Measures against the state oil company

In the following years, specific sectors and organizations were added to the sanctions list. In 2019, amid the power struggle between Juan Guaidó — who declared he was acting president — and Maduro, Washington hit Venezuela’s state-owned oil company PDVSA, which was greatly weakened by the economic crisis and rampant corruption. For the first time, the United States halted oil exports from Venezuela. Before that decision, it had been a top client of the South American oil company, purchasing around 500,000 barrels a day.

These primary sanctions were backed up with so-called “secondary sanctions,” which threaten to block from the U.S. financial system not only U.S. citizens but also any foreign citizens and entities determined “to have materially assisted, sponsored, or provided financial, material, or technological support for, or goods or services” to Venezuela. This move made it difficult for the PDVSA to sell its crude oil in the international markets, with Venezuela forced to sell it on the oil black market, trading it at great discounts, and resorting to tactics such as the use of shadow fleets for sales, and swapping goods for oil.

Amid these waters full of intermediaries, opaque negotiations created an extensive network of corruption, which the Venezuela government called PDVSA Crypto. To circumvent U.S. sanctions, Venezuela sold crude through cryptocurrency networks. But this scheme ended up embezzling $21 billion, with dozens of officials arrested in the graft case, including Tareck El Aissami, a former oil minister and close ally of Maduro.

The former Minister of Petroleum, Tareck El Aissami, upon being arrested on April 9.
The former Minister of Petroleum, Tareck El Aissami, upon being arrested on April 9.MP Venezuela

Six months of relief

The restrictions on purchasing Venezuelan oil began to ease on February 25, 2022, when Russia invaded Ukraine. With the global energy market rocked by the loss of Russian oil and a new war on the horizon, the United States started to thaw its relations with the Maduro government. Long conversations and at least six meetings in Doha, sponsored by Qatar in parallel to the negotiations with the Venezuelan opposition that had begun a year earlier in Mexico, led to the Barbados Agreements, which outlined a series of political commitments, and the renewal of General License 44.

General License 44 opened the door to the production, extraction, sale and export of oil or gas from Venezuela. But the door began to close at the of January, when the Venezuelan Supreme Court upheld María Corina Machado’s disqualification from running for president. In response, the U.S. Treasury Department ordered all operations with Venezuela’s Minerven oil company — which had been allowed via the 43A license last October — to end before February 13, 2024.

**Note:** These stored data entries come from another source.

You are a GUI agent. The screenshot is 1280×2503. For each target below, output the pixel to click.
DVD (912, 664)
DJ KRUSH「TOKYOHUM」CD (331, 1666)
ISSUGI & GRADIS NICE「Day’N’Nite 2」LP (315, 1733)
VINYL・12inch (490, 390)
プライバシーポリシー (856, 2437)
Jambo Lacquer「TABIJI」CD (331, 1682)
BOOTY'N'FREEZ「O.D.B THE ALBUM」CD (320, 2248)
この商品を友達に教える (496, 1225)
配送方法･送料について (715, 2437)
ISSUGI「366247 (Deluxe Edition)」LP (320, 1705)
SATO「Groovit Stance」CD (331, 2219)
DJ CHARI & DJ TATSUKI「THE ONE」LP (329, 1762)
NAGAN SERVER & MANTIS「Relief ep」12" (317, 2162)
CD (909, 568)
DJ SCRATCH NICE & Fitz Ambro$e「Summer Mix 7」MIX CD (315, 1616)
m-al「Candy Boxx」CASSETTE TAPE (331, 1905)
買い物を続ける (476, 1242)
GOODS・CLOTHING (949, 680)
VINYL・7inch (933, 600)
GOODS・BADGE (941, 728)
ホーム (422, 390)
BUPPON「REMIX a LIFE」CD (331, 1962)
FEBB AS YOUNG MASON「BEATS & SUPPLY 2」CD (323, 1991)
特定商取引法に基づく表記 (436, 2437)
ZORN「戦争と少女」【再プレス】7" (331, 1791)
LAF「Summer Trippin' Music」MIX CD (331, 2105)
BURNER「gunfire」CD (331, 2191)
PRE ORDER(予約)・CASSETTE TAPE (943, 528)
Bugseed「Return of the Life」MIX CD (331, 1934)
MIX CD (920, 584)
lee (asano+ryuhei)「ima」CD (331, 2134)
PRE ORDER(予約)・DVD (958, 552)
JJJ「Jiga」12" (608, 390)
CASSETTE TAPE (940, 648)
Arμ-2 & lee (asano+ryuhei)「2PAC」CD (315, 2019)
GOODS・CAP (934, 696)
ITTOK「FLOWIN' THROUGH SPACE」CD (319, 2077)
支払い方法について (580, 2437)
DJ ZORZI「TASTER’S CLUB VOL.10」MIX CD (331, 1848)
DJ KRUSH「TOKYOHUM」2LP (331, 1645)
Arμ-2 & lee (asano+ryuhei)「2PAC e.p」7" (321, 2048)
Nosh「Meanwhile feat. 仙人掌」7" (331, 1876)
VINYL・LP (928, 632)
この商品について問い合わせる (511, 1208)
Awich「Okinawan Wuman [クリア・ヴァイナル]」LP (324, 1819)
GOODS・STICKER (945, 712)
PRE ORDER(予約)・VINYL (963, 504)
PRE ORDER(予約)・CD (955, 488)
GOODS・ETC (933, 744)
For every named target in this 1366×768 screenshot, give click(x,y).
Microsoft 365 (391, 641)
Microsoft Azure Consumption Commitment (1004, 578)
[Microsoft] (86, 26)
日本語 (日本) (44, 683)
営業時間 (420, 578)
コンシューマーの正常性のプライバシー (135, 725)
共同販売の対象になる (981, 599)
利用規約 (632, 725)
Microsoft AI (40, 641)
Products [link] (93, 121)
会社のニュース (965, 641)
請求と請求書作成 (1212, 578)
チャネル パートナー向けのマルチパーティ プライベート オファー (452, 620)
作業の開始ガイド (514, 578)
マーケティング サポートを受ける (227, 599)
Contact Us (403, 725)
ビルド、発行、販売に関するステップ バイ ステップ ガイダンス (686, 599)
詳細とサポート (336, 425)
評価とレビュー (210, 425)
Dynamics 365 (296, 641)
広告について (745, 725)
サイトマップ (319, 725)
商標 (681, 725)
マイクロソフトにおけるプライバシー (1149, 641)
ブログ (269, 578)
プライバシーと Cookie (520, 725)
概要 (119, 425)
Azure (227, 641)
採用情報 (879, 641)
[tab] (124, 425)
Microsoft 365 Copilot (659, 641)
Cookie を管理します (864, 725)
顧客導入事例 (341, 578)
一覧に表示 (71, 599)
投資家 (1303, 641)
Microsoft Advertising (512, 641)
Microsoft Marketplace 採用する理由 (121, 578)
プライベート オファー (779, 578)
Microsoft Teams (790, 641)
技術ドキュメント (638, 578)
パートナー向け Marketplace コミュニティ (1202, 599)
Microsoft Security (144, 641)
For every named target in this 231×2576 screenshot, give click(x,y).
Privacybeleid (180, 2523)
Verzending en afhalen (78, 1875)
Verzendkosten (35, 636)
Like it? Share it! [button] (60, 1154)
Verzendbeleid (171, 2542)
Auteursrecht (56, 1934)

Little impact on the people

The impact of the lifting of sanctions, both on the global energy market and on the street economy in Venezuela, has been limited. Boosting production, after years of disinvestment and mismanagement, has been difficult for PDVSA, which has not managed to significantly increase the number of barrels it produces. Venezuela, a country that once produced more than three million barrels a day, has not exceeded one million barrels per day since the crisis in the state-owned company, which worsened with the U.S. ban on the purchase of Venezuelan oil.

Today, Venezuela produces between 800,000 and 850,000 barrels daily. The cash flow that has entered the coffers of the Maduro government has allowed it to inject dollars into the exchange market to keep inflation at bay. But social spending continues to fall. And the minimum wage has not risen for two years, and today is equivalent to just over $3 a month.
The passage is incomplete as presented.